"Oh, what a wicked waste of money, Brenda Barlow," exclaimed Nora, as she looked at the contents of the drawer.
"Well, at any rate it shows that I have had good intentions," said Brenda.
IX
A MYSTERIOUS MANSION
At the corner nearly opposite Miss Crawdon's school stood a large, old-fashioned mansion of brick painted light brown. It was a detached house almost surrounded by a high wall. In the wall was a pillared gateway, and each pillar was surmounted by two large balls that looked as if they had dropped from the mouth of a great cannon. Behind the fence and close to the house were two little garden beds, and there were three or four trees in the yard back of the house. It was said that the mansion had once been surrounded with extensive grounds that sloped down hill almost to the river. But new streets and houses had gradually encroached on these grounds until hardly a trace of them remained. There was never a sign of life seen about the old house. Windows and doors were always closed. Even the blinds were seldom drawn up, though once in a while at an upper window, some of the schoolgirls said that they had seen a woman's figure seated behind the lace curtains. Occasionally, too, on sunny days they had noticed a large, old-fashioned carriage drive up under the porte-cochère, while an old lady very much wrapped up, and attended evidently by a maid, entered it. In taking their walks at recess the girls always passed this house, and, as schoolgirls, they naturally felt much curiosity about the lady who occupied it, since she seemed to be surrounded by an air of mystery.
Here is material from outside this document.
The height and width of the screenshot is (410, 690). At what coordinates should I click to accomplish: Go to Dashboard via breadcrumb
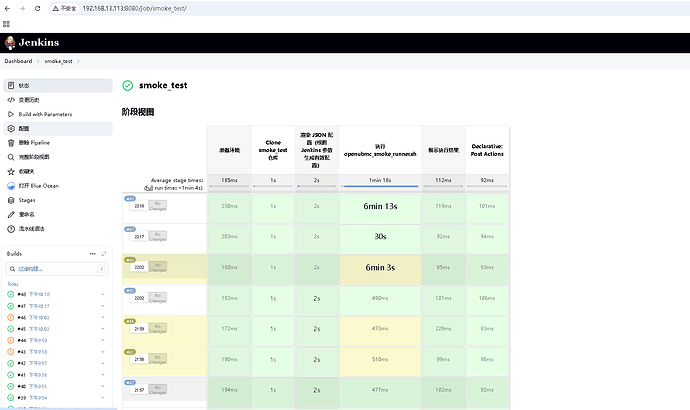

They knew, of course, her name—Madame du Launy—and some of the girls had heard more about her from their parents.
"My mother," said Frances Pounder, "says that my grandmother told her that Mme. du Launy was a very beautiful girl. She married a Frenchman whom her family despised, and she stayed in Europe until after her father's death."
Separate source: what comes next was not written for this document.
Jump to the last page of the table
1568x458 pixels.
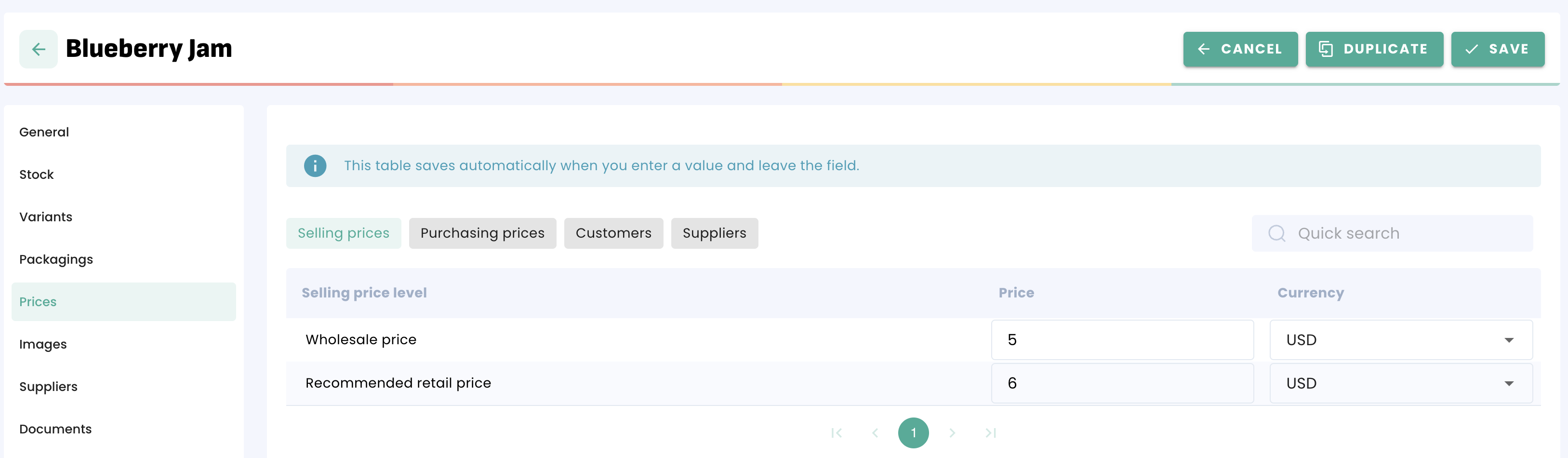[990, 433]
"Was the Frenchman rich?" asked Edith, in rather an awe-stricken voice, for the story sounded very romantic. The girls at this moment happened to be seated on the steps leading to the school, and Frances was in her element when she had an interested group hanging on her words.
"Oh, dear, no, he wasn't rich at all. He was a cook, or a hair-dresser, or something like that, only very good looking. But when Mme. du Launy's father died, she had three little children, and her father was so proud—he was a Holtom—he couldn't bear to think of her coming to want, so he left her all his fortune just the same as if she hadn't married beneath her."